● Activity: The lines to reproduce run from the one containing "Image resolution: width=644 pixels, height=153" to the end of the listing. Reproduce them exactly, both ends included, and nothing else.

● Source data:
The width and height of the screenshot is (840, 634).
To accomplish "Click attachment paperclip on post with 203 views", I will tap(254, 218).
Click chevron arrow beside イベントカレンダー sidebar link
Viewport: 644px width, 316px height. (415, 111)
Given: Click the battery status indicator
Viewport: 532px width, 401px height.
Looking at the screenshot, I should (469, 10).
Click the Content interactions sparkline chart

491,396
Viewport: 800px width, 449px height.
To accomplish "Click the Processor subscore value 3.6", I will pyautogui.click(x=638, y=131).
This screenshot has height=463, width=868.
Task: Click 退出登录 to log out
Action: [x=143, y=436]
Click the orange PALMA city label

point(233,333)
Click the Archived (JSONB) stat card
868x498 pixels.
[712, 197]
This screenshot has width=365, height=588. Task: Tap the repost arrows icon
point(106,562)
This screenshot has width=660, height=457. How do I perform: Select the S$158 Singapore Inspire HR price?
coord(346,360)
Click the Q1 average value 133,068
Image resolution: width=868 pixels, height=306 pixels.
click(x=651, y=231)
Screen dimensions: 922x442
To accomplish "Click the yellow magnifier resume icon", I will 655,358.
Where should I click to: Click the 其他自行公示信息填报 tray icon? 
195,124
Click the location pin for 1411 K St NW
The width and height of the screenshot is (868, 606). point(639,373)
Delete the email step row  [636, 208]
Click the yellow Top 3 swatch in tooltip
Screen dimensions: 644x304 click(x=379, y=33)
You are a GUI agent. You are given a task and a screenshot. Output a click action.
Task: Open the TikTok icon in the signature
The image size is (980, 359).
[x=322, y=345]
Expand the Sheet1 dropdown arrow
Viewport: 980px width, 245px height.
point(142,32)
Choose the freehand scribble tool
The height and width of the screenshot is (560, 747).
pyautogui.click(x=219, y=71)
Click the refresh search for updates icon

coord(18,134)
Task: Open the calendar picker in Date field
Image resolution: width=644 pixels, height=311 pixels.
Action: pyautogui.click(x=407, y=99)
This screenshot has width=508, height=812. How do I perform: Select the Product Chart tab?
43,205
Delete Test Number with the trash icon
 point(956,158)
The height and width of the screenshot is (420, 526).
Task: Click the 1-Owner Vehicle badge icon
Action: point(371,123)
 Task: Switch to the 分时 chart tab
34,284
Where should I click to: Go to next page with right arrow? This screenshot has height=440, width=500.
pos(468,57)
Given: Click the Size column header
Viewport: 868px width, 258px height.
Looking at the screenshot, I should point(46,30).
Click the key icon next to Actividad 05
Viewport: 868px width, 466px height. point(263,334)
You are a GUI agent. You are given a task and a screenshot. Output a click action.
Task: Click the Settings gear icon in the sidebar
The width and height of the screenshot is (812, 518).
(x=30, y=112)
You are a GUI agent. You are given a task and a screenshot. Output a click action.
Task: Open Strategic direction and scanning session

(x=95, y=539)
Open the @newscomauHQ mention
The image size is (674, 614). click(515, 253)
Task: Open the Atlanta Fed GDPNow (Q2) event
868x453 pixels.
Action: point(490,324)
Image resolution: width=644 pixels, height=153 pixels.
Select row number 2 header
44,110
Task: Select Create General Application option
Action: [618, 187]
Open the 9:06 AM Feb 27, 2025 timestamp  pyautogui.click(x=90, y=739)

● Solution:
Image resolution: width=644 pixels, height=153 pixels.
Select row number 2 header
44,110
Task: Select Create General Application option
Action: [618, 187]
Open the 9:06 AM Feb 27, 2025 timestamp  pyautogui.click(x=90, y=739)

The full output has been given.